Ellamae Bertole, who was known as "Bertsy" to her friends, died Tuesday in
Eustis. She was 74.
Born in Newark, N.J., she married Richard Smalley when she was 17. After
that marriage ended in divorce, she married Charles Bertole, and together
they set out for California in 1953.
When her husband found work at Warner Brothers as a grip, the person in
charge of moving and maintaining production equipment on a set, she went to
cosmetology school.
For a short time, she opened and operated a beauty salon until her husband's
connections helped her get a start in the movie business.
"It was difficult to get into studio work because the unions had a lock on
the jobs," Kinsey said. "And face makeup was a monopoly . . . but she was
able to slip in through the cracks."
Bertole polished the appearances of a long list of movie stars from the
1950s, '60s and '70s, Kinsey said as she looked through a box of photographs
autographed to her mother.
"She worked on Camelot with Vanessa Redgrave, she adored Natalie Wood and
worked with her on Love with the Proper Stranger," Kinsey said.
Flipping through the photos, Kinsey read off the names: Janet Leigh, Sean
Connery, Michael Rennie, Frank Sinatra, Jack Lemmon and Jeff Hunter. By the
1960s, Bertole also was working in television. Again, she made friends of
the stars. Kinsey said her mother enjoyed hearing Jim Nabors sing in his
trailer, when they worked on Gomer Pyle, U.S.M.C.
One of her favorite stories was about Red Skelton.
After a terrible automobile accident, which damaged the nerves in her face,
she stood with crutches near the curtain of Skelton's stage set.
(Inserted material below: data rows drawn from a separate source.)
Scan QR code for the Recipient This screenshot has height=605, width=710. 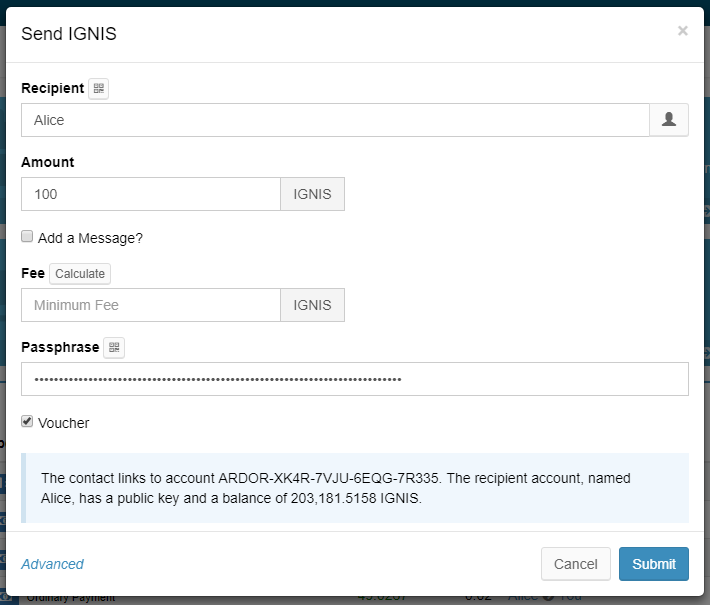98,89
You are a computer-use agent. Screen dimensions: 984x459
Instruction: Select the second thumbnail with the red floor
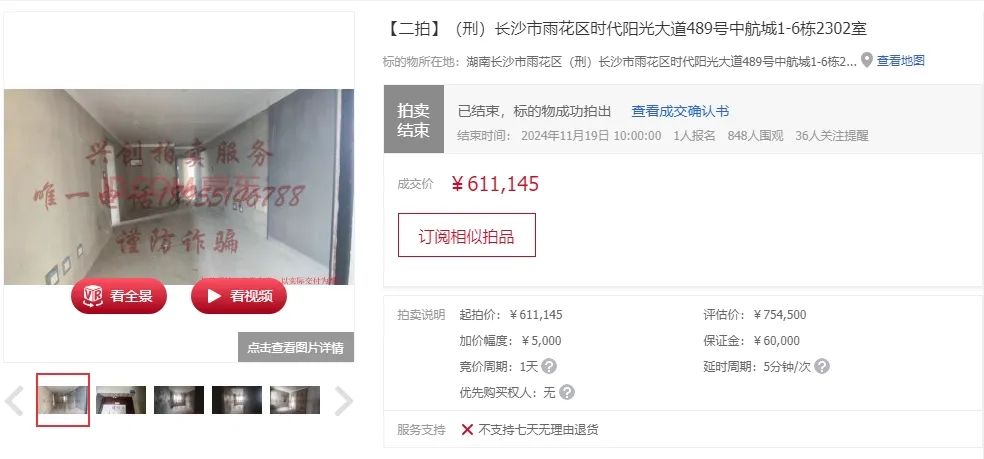pos(121,400)
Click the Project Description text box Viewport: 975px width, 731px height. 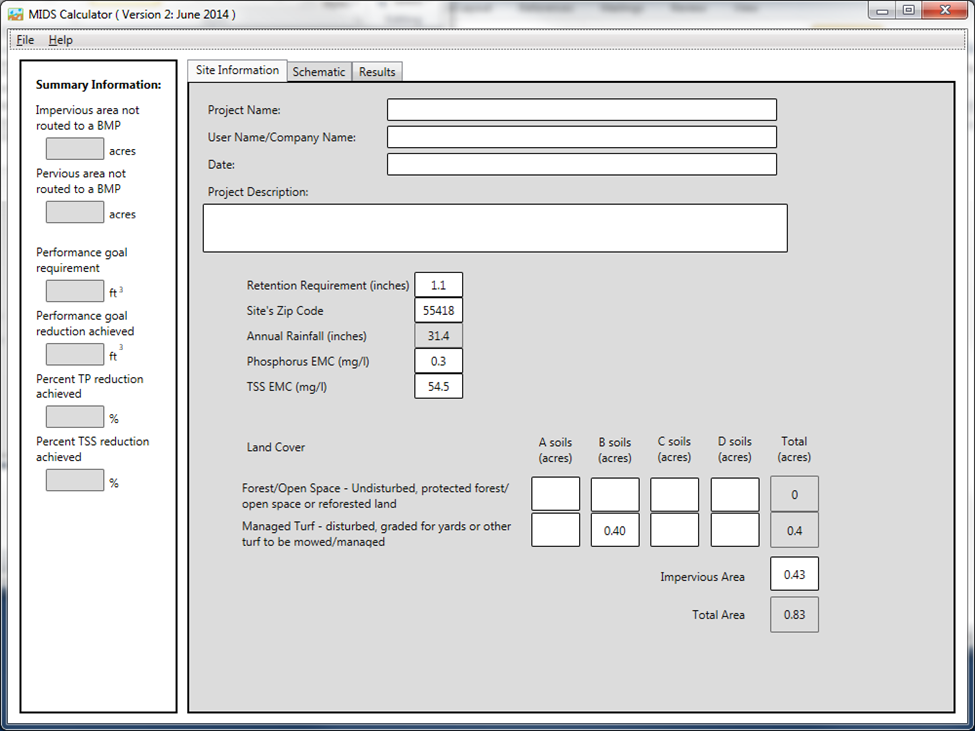pyautogui.click(x=495, y=228)
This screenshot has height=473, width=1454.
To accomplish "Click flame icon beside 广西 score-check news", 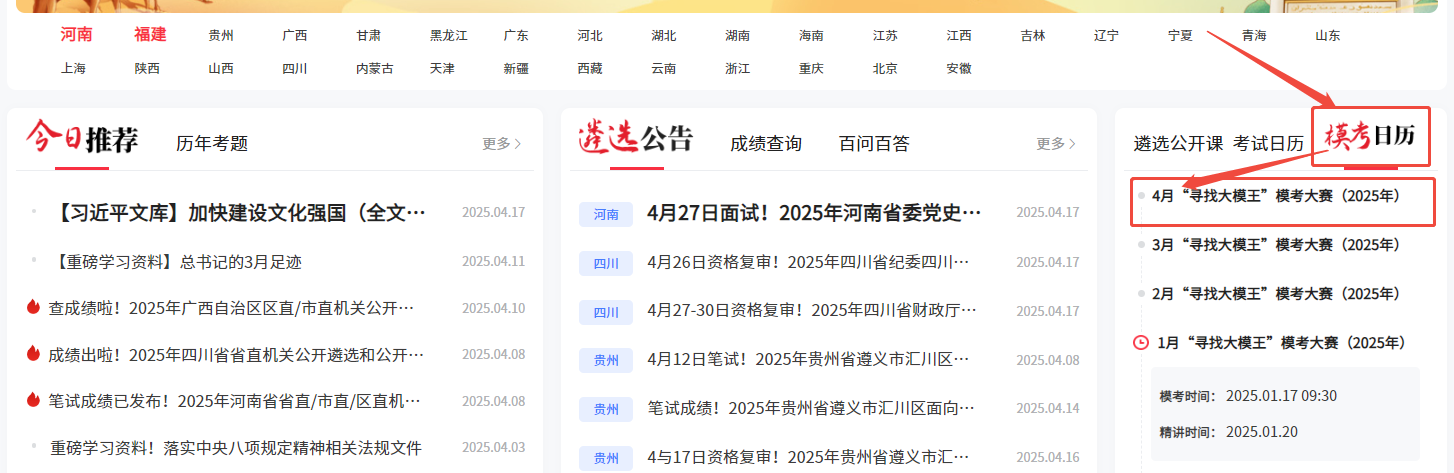I will pos(33,307).
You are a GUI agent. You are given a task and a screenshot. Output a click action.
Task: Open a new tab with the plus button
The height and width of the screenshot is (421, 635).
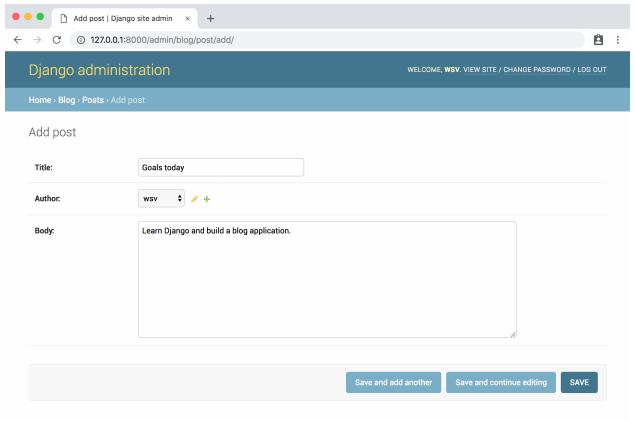210,18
A group of
giggling young women was crowded around him, ignoring the disfigured
Bertole.
"Half her face was hanging there and the next thing she knew, Skelton was
standing next to her with his arm around her, pulling her into the group."
Eventually discouraged by the sporadic nature of work without union
membership, Bertole joined an electronics research firm. When she retired,
she joined Kinsey in Eustis.
Although she had married two more times, she changed her name back to
Bertole when she adopted her grandson, Blake, as her own son in 1986.
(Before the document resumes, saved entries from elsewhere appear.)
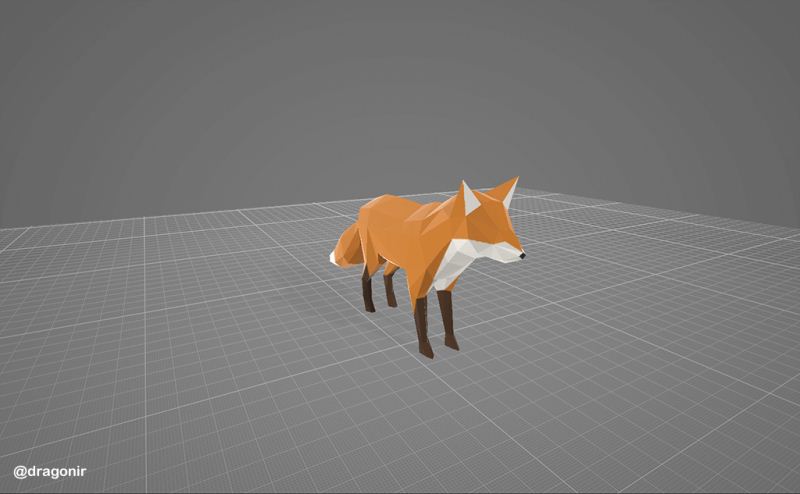800x494 pixels.
Task: Click the fox's black nose
Action: click(x=522, y=257)
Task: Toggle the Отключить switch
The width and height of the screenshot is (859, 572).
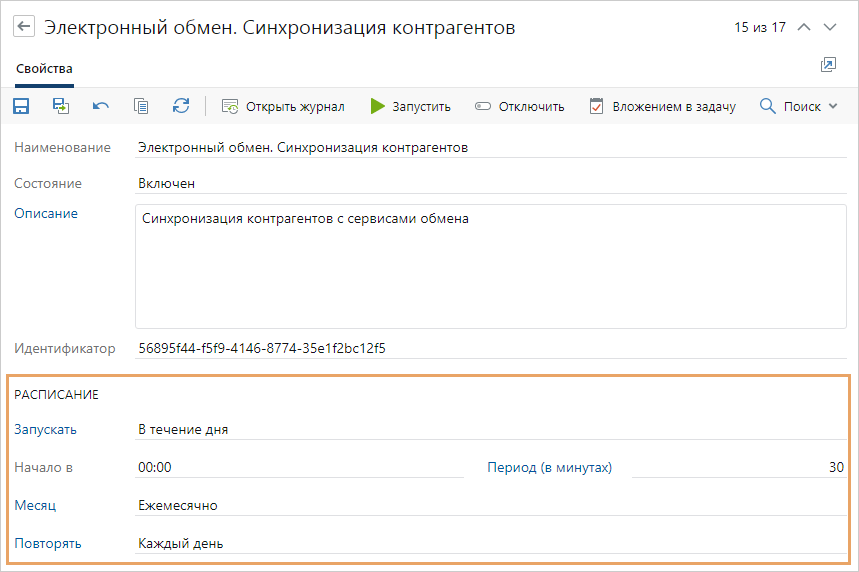Action: (520, 106)
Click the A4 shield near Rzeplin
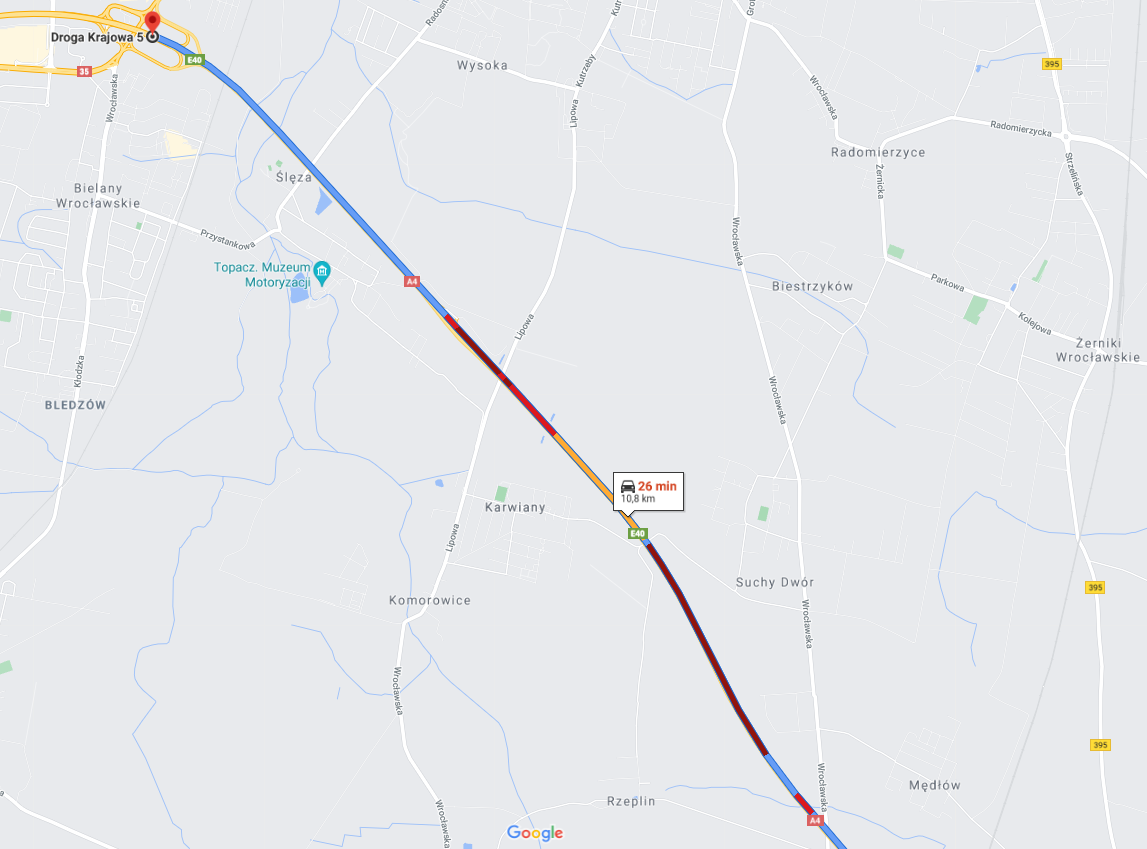This screenshot has width=1147, height=849. click(815, 820)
"She was devoted to him," Kinsey said.
She is also survived by former husband Charles Bertole, of Burbank, Calif.;
daughter Carla Anne Bertole, of Burbank; sons, Blake Bertole, of Eustis, and
Philip Bertole, of Toluca Lake, Calif.; five grandchildren; and five
great-grandchildren.
A Mass of Christian burial will be celebrated at 8:30 a.m. Tuesday at St.
Paul Catholic Church in Leesburg.
Beyers Funeral Home in Leesburg is handling the arrangements.